14:12No, no, no, not at all. Not at all. But what I would say is I really want our programs to work the way that they were intended to work.
14:19And I think that that's where our focus should be right now.
14:21Look, at some point we have to deal with the reality and this is more for staff to hear.
14:27Our current model says in seven years the Part A trust fund is empty.
14:32And there's a structural 11% cut coming, let alone a 24% cut coming to people on Social Security and we double senior poverty.
14:43We have the scale of these things is stunning amounts of money.
14:48It's demographics. You know, we have a shortage of young people, we got much older.
14:53So, Dr. Bassel, you actually, one of your specialists, you have everything from urban to rural.
15:03If I came to you and said we're going to incentivize the ability to use much more digital healthcare in rural America,
15:16is there a way that actually both raises your quality, lowers your cost?
15:22Because I can't tell you how many of my doc friends tell me someone came in from rural Arizona and they didn't need to, you know, drive for two hours down from Flagstaff to get to Maricopa County if we had had the scan had been, you know, sent properly.
15:40Or we duplicate the scan, like I have a fixation of all MRIs, x-rays, ultrasounds need to be attached to this so they travel with the individual.
15:49We think there could be 25 plus billion a year just in duplicative scans.
15:54But the ability for you to have continuity, more investment in technology, does that solve or at least help your rural issue?
16:03No, absolutely.
16:04So, we've actually changed EMRs lately to get access to a broader network of electronic records.
16:11That interoperability piece is certainly part of that equation.
16:15And you talked about digital health as well.
16:17So, my wife is a pulmonary and critical care doctor.

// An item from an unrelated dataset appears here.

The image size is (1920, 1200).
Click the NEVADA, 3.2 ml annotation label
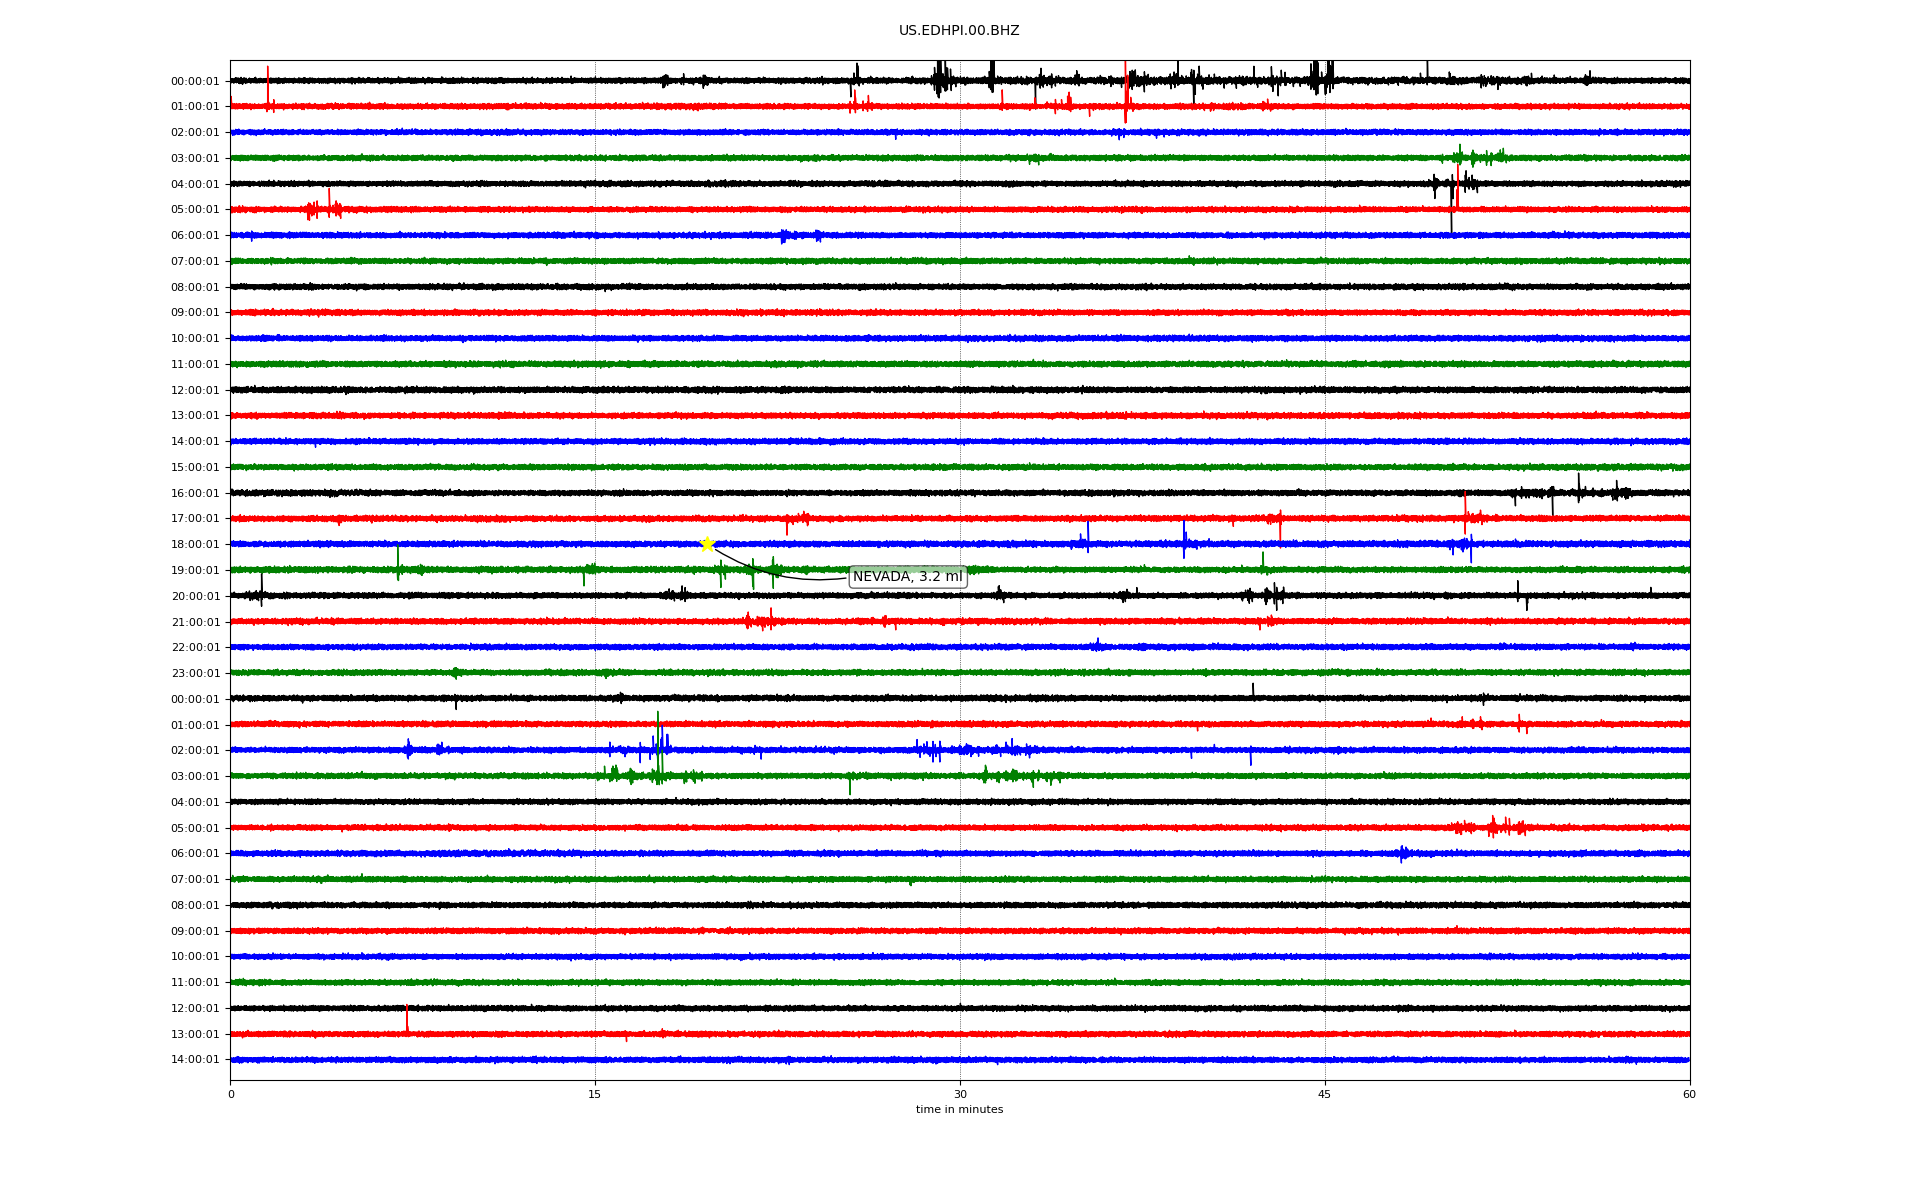tap(907, 577)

16:20And, you know, in a very rural network, probably 15, 20 percent of her patients already are via telemedicine.
16:26So, if she's in clinic on a given day, her 9 o'clock patient will be in person.

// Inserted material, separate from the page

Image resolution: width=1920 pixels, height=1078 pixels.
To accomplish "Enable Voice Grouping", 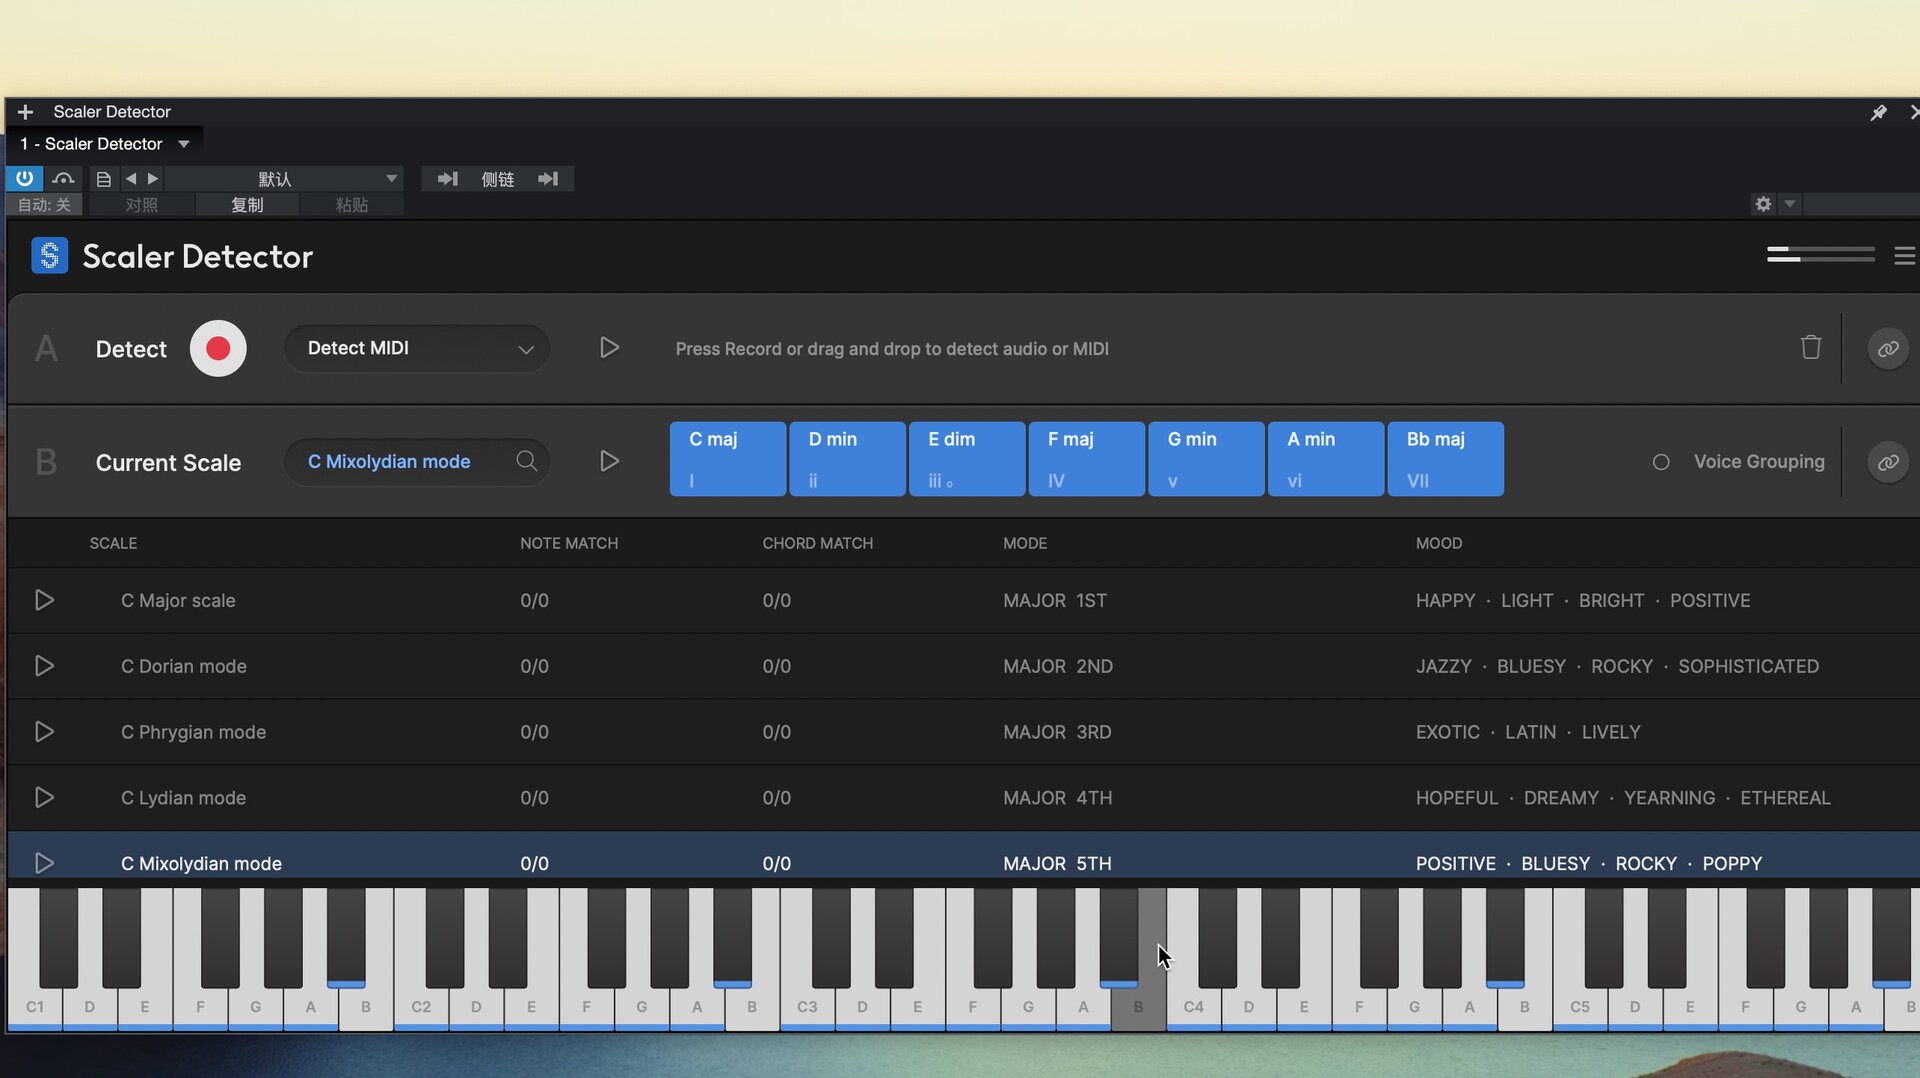I will (x=1660, y=462).
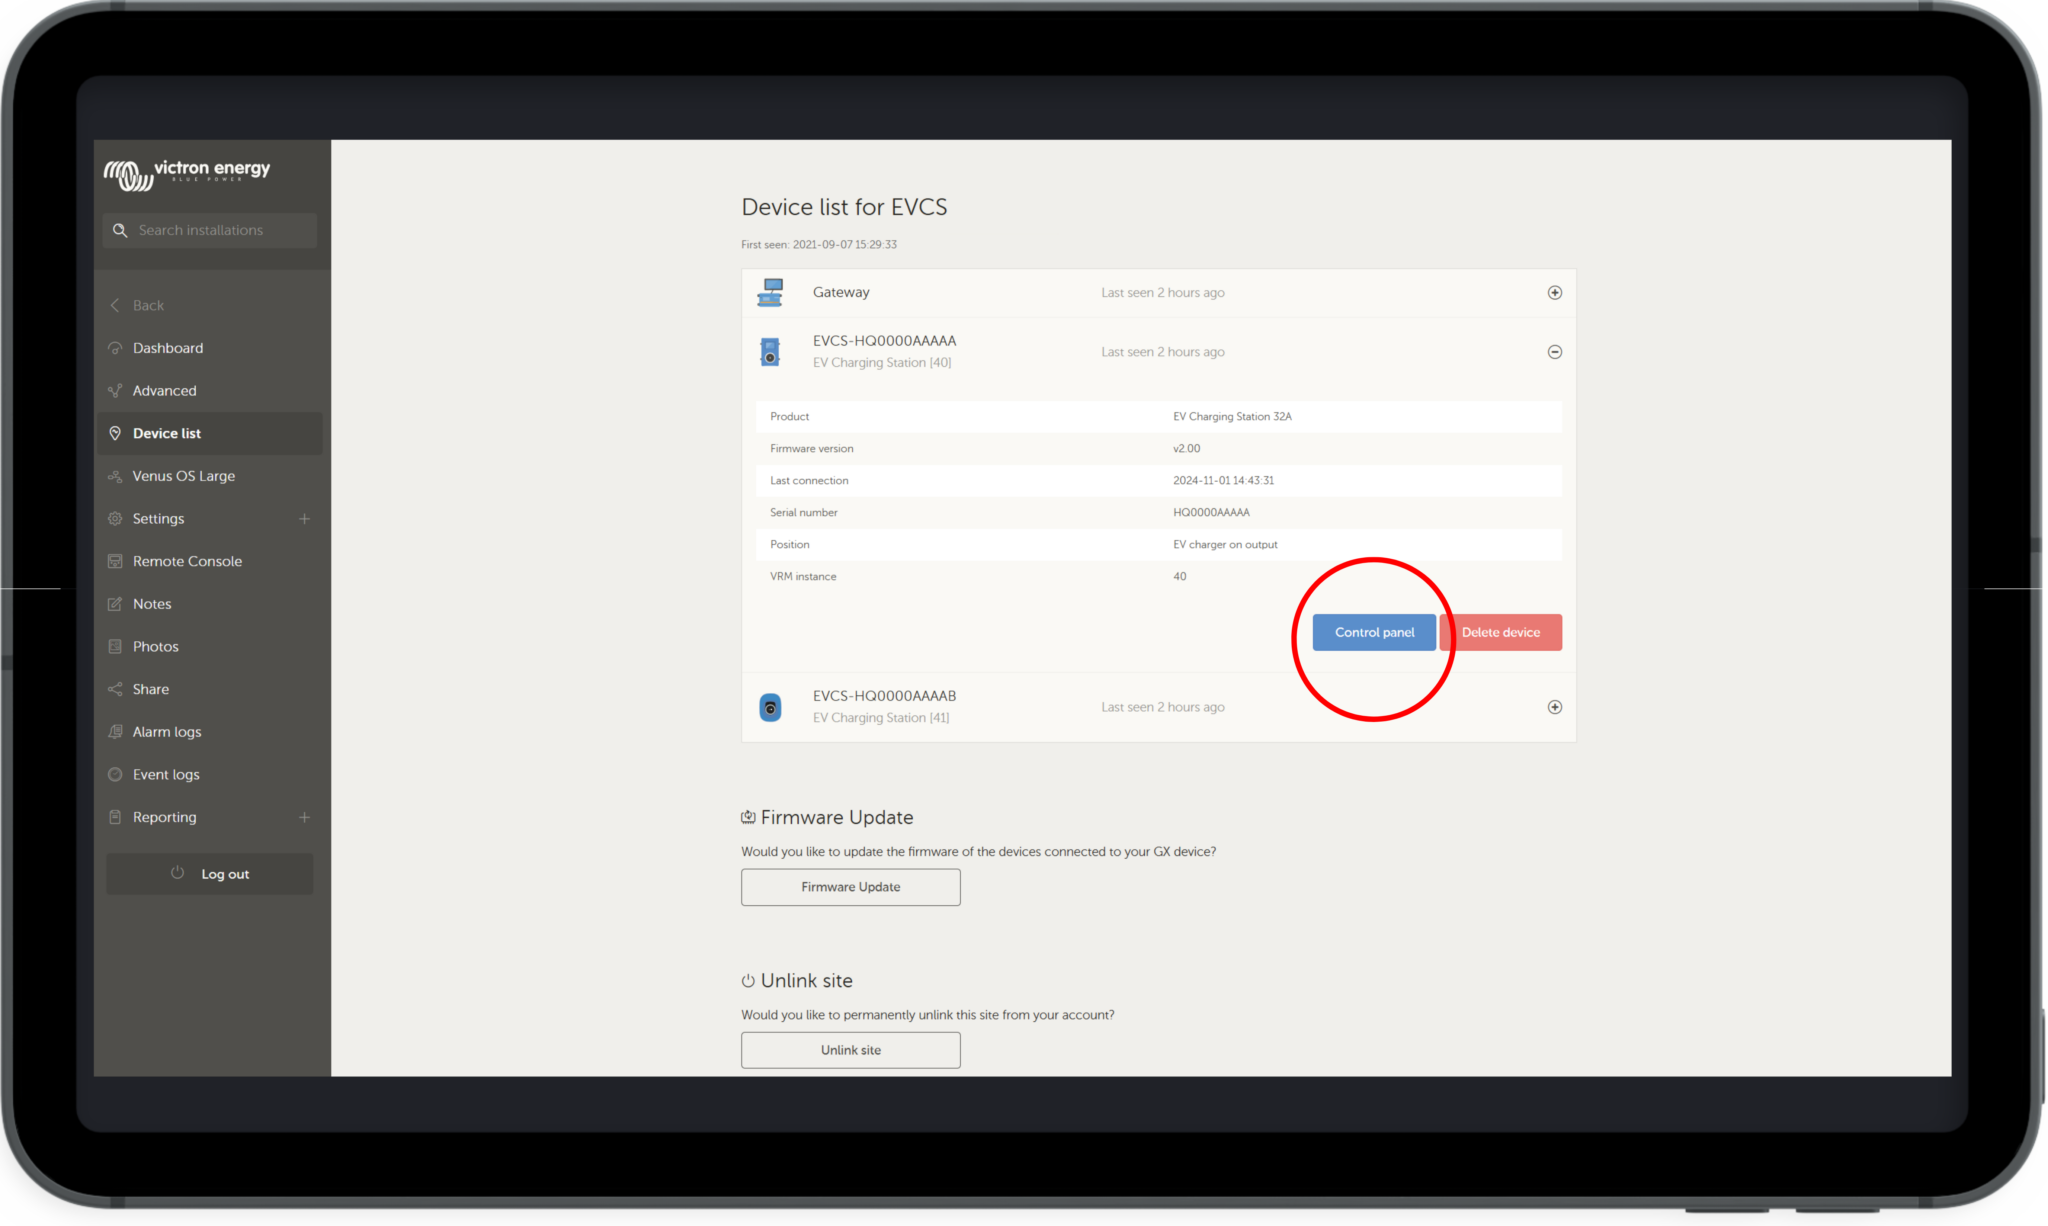Click the Dashboard gauge icon in sidebar
The image size is (2048, 1226).
[x=115, y=348]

16:31Her 9.30 is very likely going to be somebody from three hours away that she's seeing via telemedicine.
16:37You know, to save that family having to drive that three hours.
16:41I want you to think much more revolutionary.

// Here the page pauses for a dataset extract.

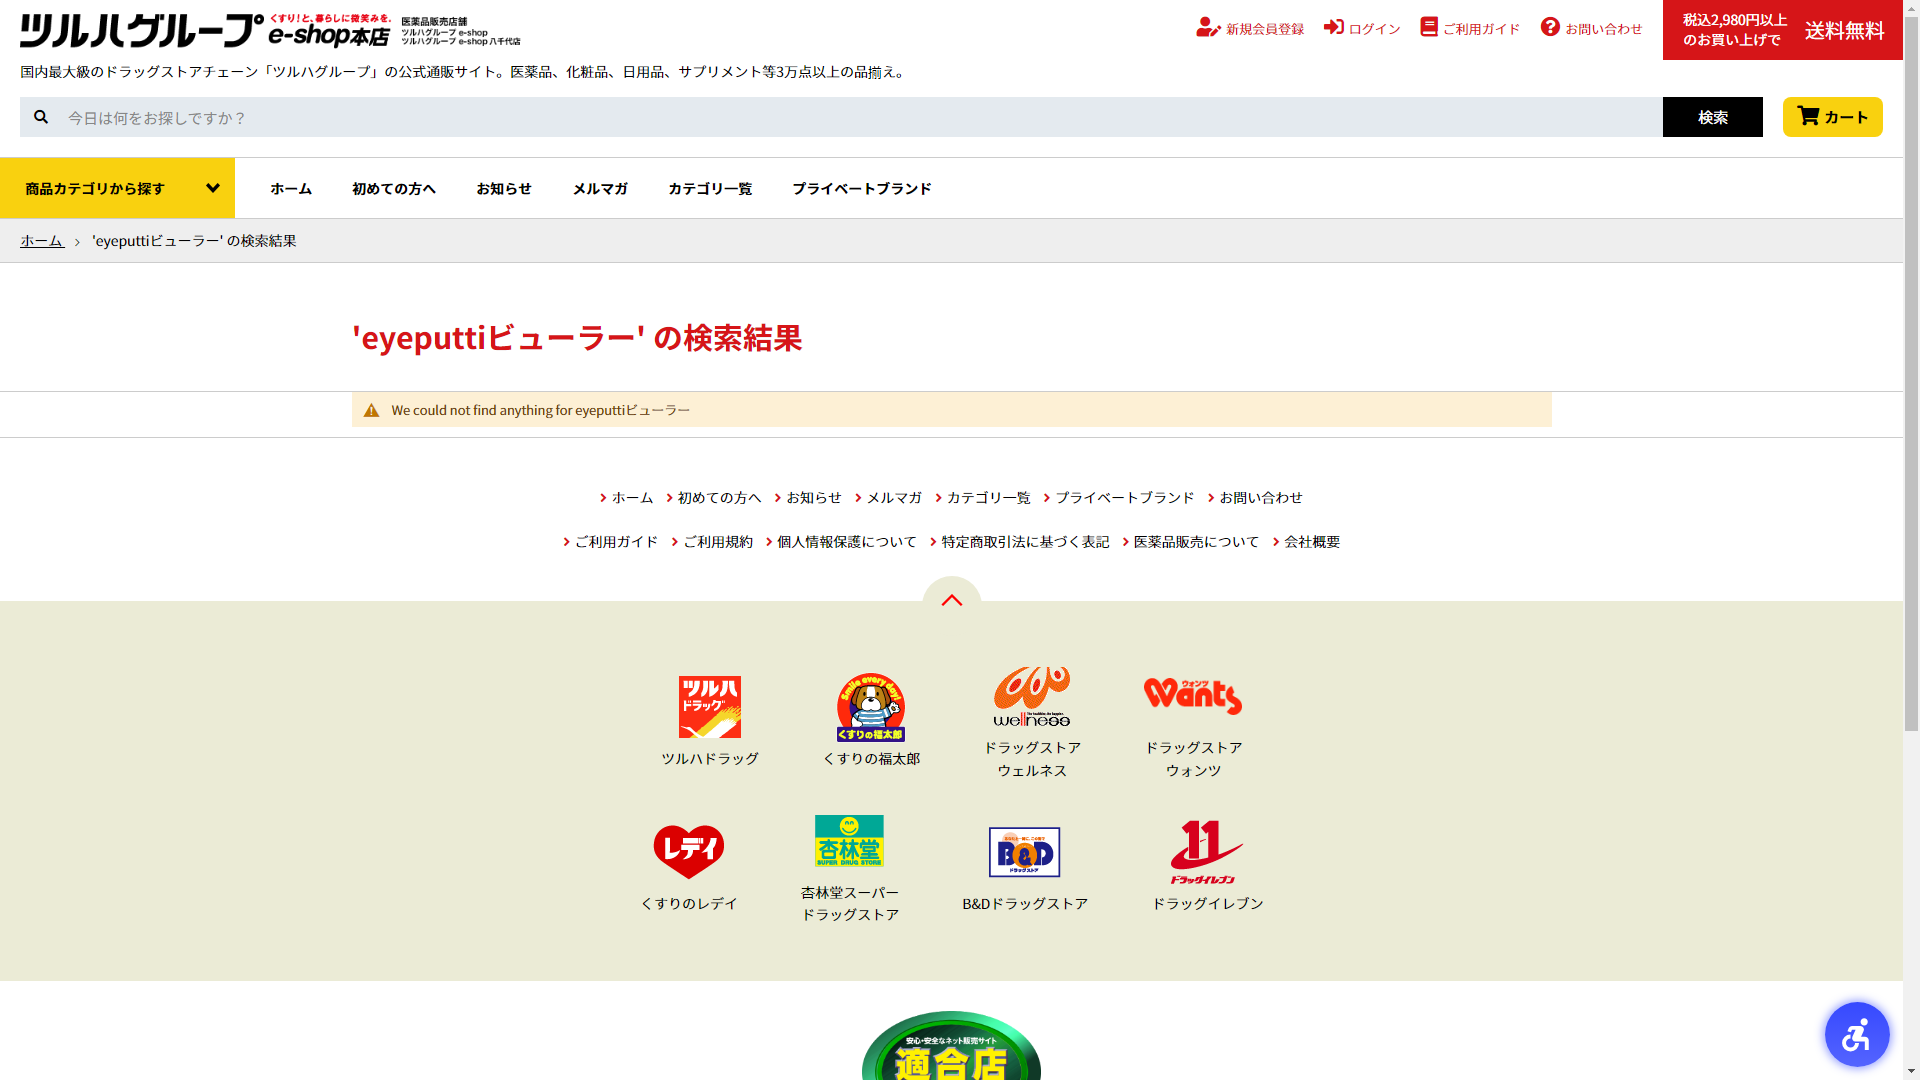Click the wellness drugstore logo
This screenshot has width=1920, height=1080.
point(1031,696)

16:43Maybe this is more in Dr. Miller's utopian of technology.
16:47And staff is telling me they're late for their cocktail hour.
16:53We actually, look, I've been doing telemedicine since I got here.
17:00It was never ever going to get a hearing until COVID hit.
17:04And then suddenly it's the law and the world didn't come to an end.
17:08And the amount of inbound crap I took in advertising those things beating me up because I was.
17:15But the fact of the matter is the data that I can wear, come off my body, you know, the breath biopsy, all the other things you can have in your home medicine cabinet.
17:25That telemedicine may not be talking to a human.
17:28Yeah.
17:29It could be getting my readout, telling me if I need to go to, you know, my, my doctor.
17:39We're already having steps like that.
17:40My watch just told me it's, I need to be getting up and move around.
17:43Yeah.
17:44Yeah.
17:45So look, I cannot thank you enough.
17:51We're going to have the continuing sort of debate and we're digging into it.
17:55As you know, the oversight committee is doing a deep dive.
17:58We're trying to do the data.
18:02We're trying to understand is MedPAC, you know, is this thing correct that I have 120% over the cost of fee for service.
18:11If that's gap, you know, that gap would be a stunning amount of money over 10 years.
18:19We want the continuation of a managed care where the incentives are properly aligned.
18:25Help us, help us with any articles, help us with data.
18:30And for any of you, thank those plans, those insurers, those researchers who've been positive in helping us.
18:39And fuss at the ones that are trying to burn us down for even looking under the hood.
18:44And with that, we're going to call the hearing to an end.
18:48But please be advised that over the next couple of weeks, you may get written inquiries that we will ask you to respond to,
18:56that we will attach to the permanent record.
18:58And with that, we're going to call this hearing adjourned.